Kanda believes the outbreak worsened because people were in denial, and the Liberian government didn't properly communicate with residents.

"In Africa where I'm from - the people respect their elders. And when their elders tell them anything that is what they respect" he said. "They don't want to hear from strangers. So I was expecting that our leaders would have gone into the community and tell the chiefs to tell the people, instead of somebody coming from outside and telling them - so it became a battle of politics."

From Kanda's perspective - far away in Charlotte - people in Liberia didn't believe the government's warnings about the virus.

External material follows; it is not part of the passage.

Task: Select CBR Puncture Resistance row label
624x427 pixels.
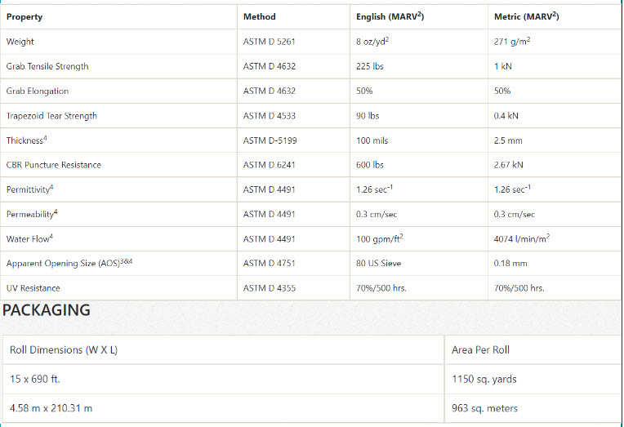Action: tap(54, 165)

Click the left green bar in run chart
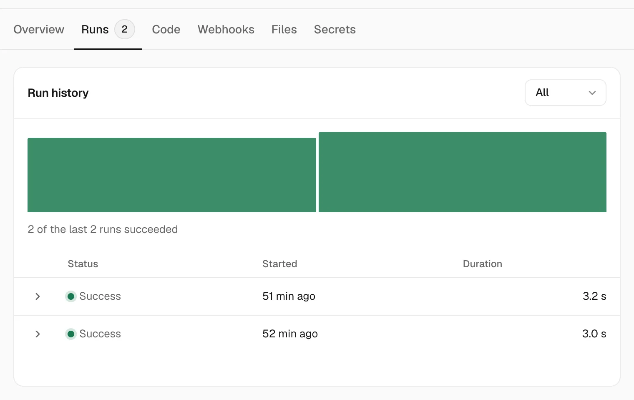[172, 175]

"Why we were seeing the truth and the reality, and they were saying it is not true" Kanda said. "And then it started to hit and people started to die. Then the reality started to come out and there is nothing we can do right now."

According to the Liberian Community Association of Charlotte, there are more than 5000 Liberians living in North Carolina, and approximately 3000 in Charlotte.

"We are calling our families back home. We try to collect supplies to make sure they can get to the right hands in Liberia" said Francis Sio of the Liberian Community Association.

He said people first started hearing about the virus in March when it was reported in Guinea - which borders Liberia. According to Sio, cases then started popping up in rural Liberia.

An uncontrollable outbreak followed.

Sio said he's online constantly checking for news about the outbreak.

"If you listen to the news in Liberia you will hear that most of the hospitals are closing because they don't have doctors on board to take care of the Ebola patients" Sio said. "Everybody in Liberia is very concerned and we're hoping sooner rather than later things will come under control."

Sio said the Liberian government has passed measures to try to control the spread. People are being told to avoid large gatherings, sporting events have been canceled, and schools are closed.

Two Americans stricken by Ebola while working in Liberia - a doctor with Samaritan's Purse, and a missionary from Charlotte - are now being treated in Atlanta.

"Our hearts go out to the families. We thank them for their dedication to humanity, to service and everything" Sio said. "But the fact that they are here is a blessing in disguise because a lot of international attention has been drawn to the issue."

Local Liberians are counting on the experimental drug the Atlanta hospital is administering to the two patients.

"We're hoping that the very same experimental drug that's been used on these two can be extended to the people of Africa as well."

Sio and his wife were supposed to travel to Liberia in September to open a school, Annie Doe Memorial Academy, that they've been building.

"As a result of the school closures  - we don't know when schools are going to be open again - so we are postponing the trip to a later date."

Meanwhile, Saah Kanda has a wish for the Liberian government.

"If we have information to disseminate, respect the culture that is set."

He's a man who can vividly recall his relatives' deaths from the Ebola outbreak even though he wasn't there in Liberia.

"I was on the phone with them when my brother died" Kanda said, as he wiped away a tear.

The Saturday morning his phone rang in Charlotte with news of his mother's passing - Kanda was about to take an exam for his doctorate.

It's only August but a six week span between May 16th and July 2nd has already made it a long year for him.

The Ebola virus has claimed Kanda's mother, his 55 year old sister, his 52 year old brother, his sister-in-law, his two nephews, and an unborn child.  

To date, Kanda has only his father, a brother and a sister left in Liberia - while he grieves in Charlotte.